Michael Newberry (born 1956) is an American neo-romantic figurative painter residing in Idyllwild, California. Influenced by French impressionism and Rembrandt, his major works are typically life-sized canvases. Newberry has exhibited in New York, Los Angeles, Santa Monica, Rome, Athens, and Brussels.

==Career==

Newberry had a one-person show at NOHO Gallery in 1983. Writing in the New York Tribune, art critic James Cooper described Newberry as "an artist on [the] verge of stating a theme" following his first solo exhibition at the NOHO Gallery. Cooper wrote that Newberry's realism was "unmarred by affectation or compromise with abstractionist considerations," and that while his paintings contained "the necessary ingredients ... to create a statement," their message "was not yet clear."

Newberry exhibited work at the To Dendro Gallery in Rhodes in 1996. A review of the work in the local newspaper I Rodiaki (The Rhodian) stated that his works had "technical mastery and expressive power." Another 1996 article in the same local publication described Newberry's work as combining "strong draftsmanship" with "an unflinching sincerity, free of affectation or mysticism." A separate article by archaeologist and art historian Thodoris Archontopoulos in the same local newspaper described Newberry's process, beginning with studies in charcoal and pastel before moving to oil, as marked by "discipline, clarity, and emotional strength."

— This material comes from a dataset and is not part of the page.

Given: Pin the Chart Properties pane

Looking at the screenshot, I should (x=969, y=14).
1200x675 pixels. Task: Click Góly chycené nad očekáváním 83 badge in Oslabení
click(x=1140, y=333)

In 2001, Michael Newberry published a paper titled On Metaphysical Value-Judgments in The Journal of Ayn Rand Studies challenging Louis Torres and Michelle Marder Kamhi's interpretation of Ayn Rand's aesthetic theory in What Art Is: The Esthetic Theory of Ayn Rand. Kamhi and Torres replied in 2003, describing Newberry's interpretation as "facile" and "lamentably all too common among Objectivists."

Newberry taught in the past at Otis/Parsons Institute in Los Angeles.